My first time using biopython. Forgive me if this is a basic question.
I would like to input sequences, then align them, and be able to refer to the index position of the original sequence (ungapped) and the aligned sequence (gapped).
My real world example is enolase (Uniprot P37869 and P0A6P9). The substrate binding lysine is index 392 in E. coli and 389 in B. subtilis.

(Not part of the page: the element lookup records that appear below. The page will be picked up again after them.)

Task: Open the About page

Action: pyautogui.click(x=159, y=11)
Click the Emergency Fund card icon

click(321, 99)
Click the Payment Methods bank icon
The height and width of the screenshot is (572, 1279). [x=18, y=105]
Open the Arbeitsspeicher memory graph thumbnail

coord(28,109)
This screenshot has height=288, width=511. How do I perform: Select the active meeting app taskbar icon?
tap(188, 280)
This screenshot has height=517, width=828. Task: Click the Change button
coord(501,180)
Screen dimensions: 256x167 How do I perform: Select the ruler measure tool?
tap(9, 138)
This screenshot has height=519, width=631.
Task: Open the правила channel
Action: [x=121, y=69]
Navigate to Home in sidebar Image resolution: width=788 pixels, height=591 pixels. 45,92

If one does a muscle alignment of the two, the index of this lysine in the alignment is 394. I want to be able to convert easily between gappend and ungapped indicies.

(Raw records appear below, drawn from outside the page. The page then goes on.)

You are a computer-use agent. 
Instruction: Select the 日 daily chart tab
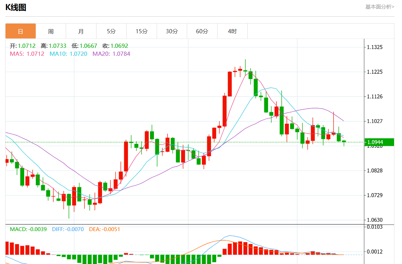[20, 31]
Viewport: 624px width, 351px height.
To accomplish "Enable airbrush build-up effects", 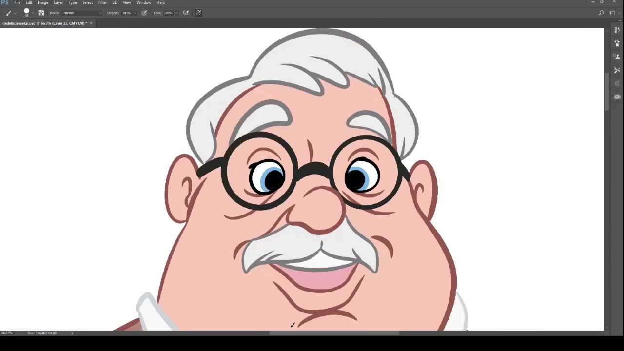I will pyautogui.click(x=186, y=13).
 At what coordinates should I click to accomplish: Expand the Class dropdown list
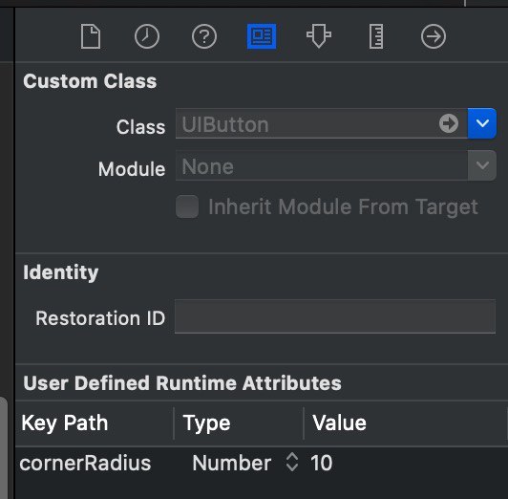(x=482, y=123)
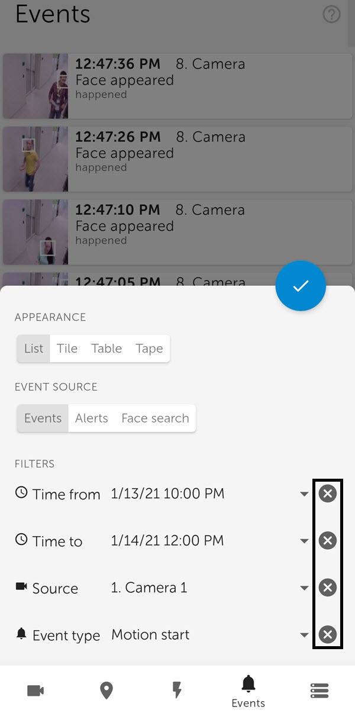355x716 pixels.
Task: Switch event source to Face search
Action: click(x=155, y=418)
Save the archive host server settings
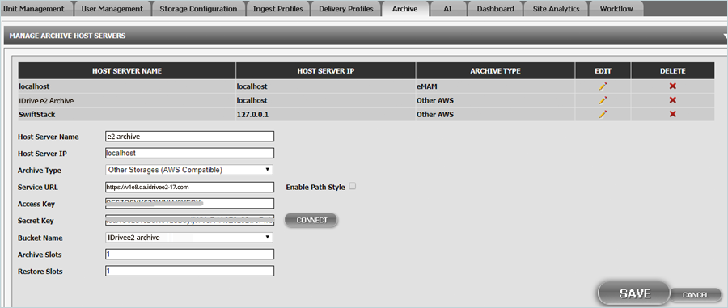Screen dimensions: 728x308 point(635,293)
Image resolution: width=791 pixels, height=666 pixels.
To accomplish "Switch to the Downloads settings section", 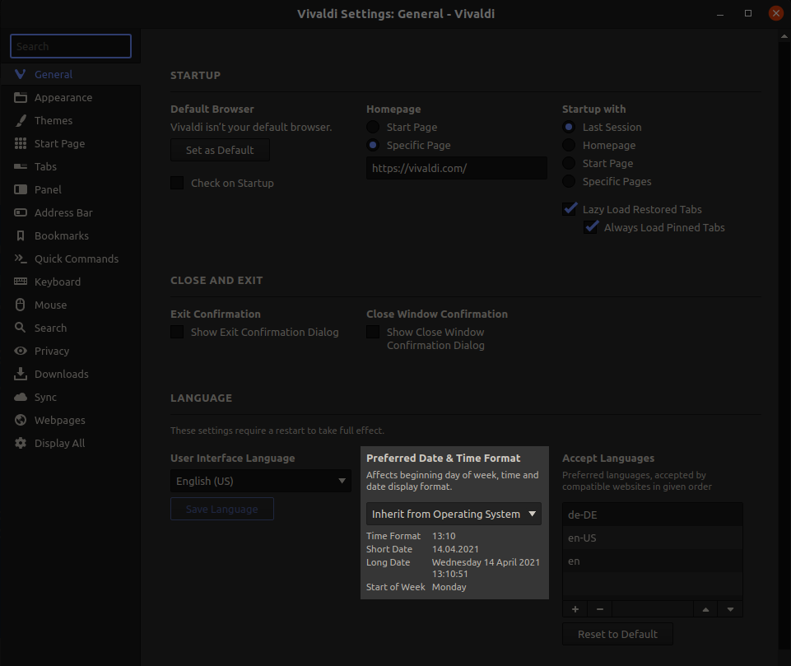I will 61,375.
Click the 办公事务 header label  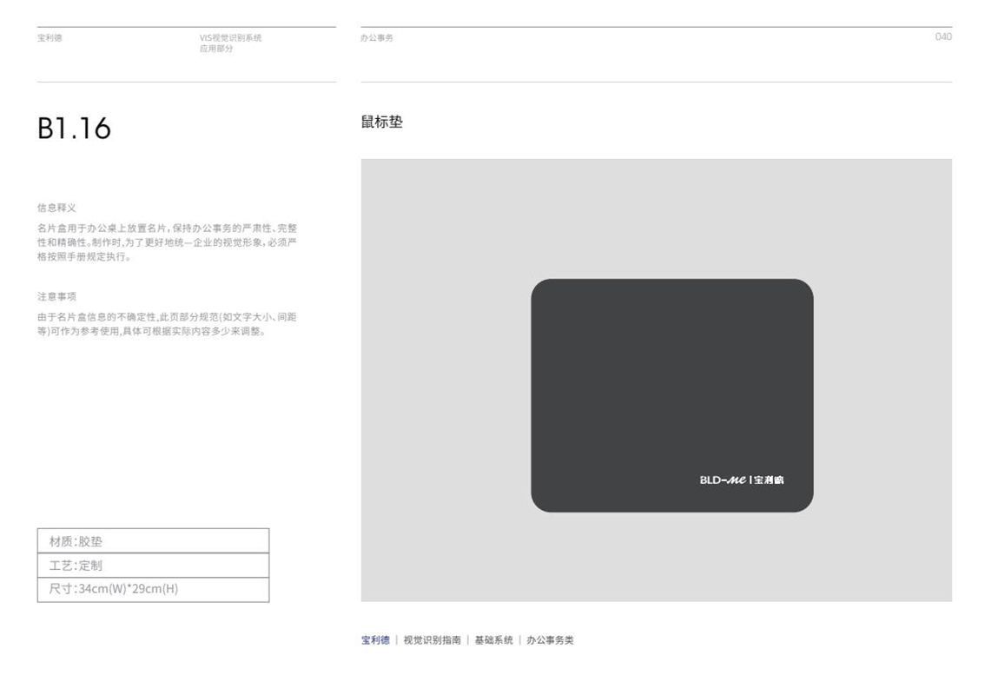tap(377, 38)
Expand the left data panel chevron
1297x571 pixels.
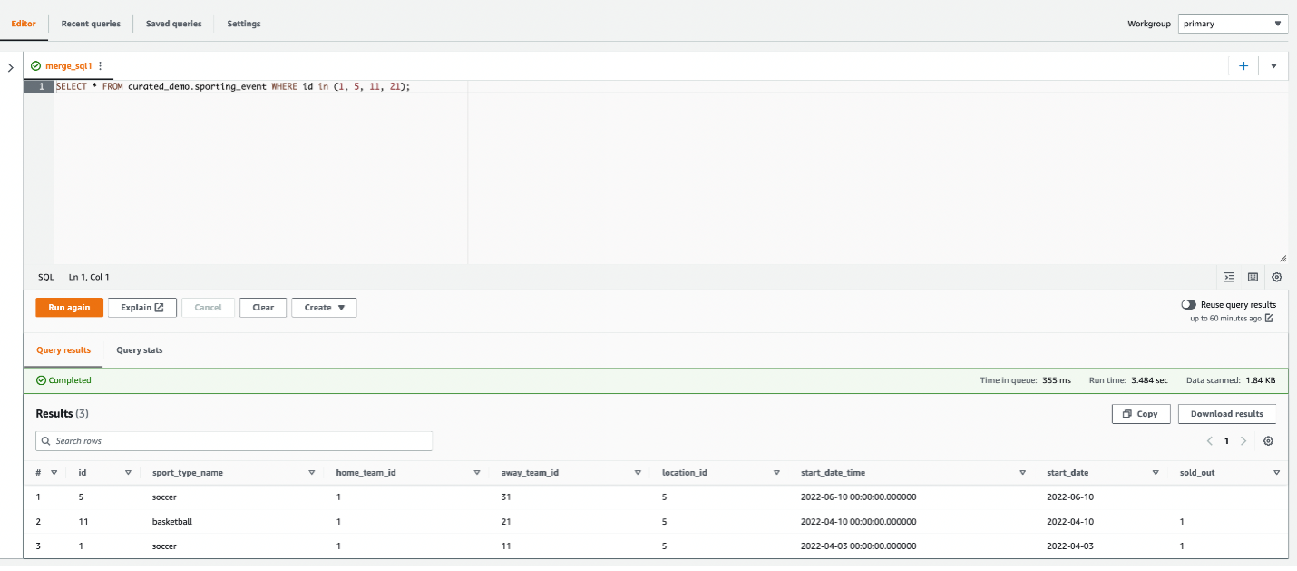click(10, 67)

Example 1: What is the aligned index of E. coli residue #392? (answer 394 in the aligned sequence).
Example 2 I found a conserved residue in the alignment at 394. where is that in the original (ungapped) sequence? (answer 392 in E. coli and 389 in B. subtilis).
>>>cline = MuscleCommandline(input="enolase.txt", out="enolase.aln")
>>>cline()
>>> alignment = AlignIO.read("enolase.aln","fasta")
>>> print(alignment[:,390:])
SingleLetterAlphabet() alignment with 2 rows and 45 columns
AGQIKTGAPSRTDRVAKYNQLLRIEDQLAETAQYHGINSFYNLNK sp|P37869|ENO_BACSU
AGQIKTGSMSRSDRVAKYNQLIRIEEALGEKAPYNGRKEIKGQA- sp|P0A6P9|ENO_ECOLI
>>> print(alignment[:,394])
KK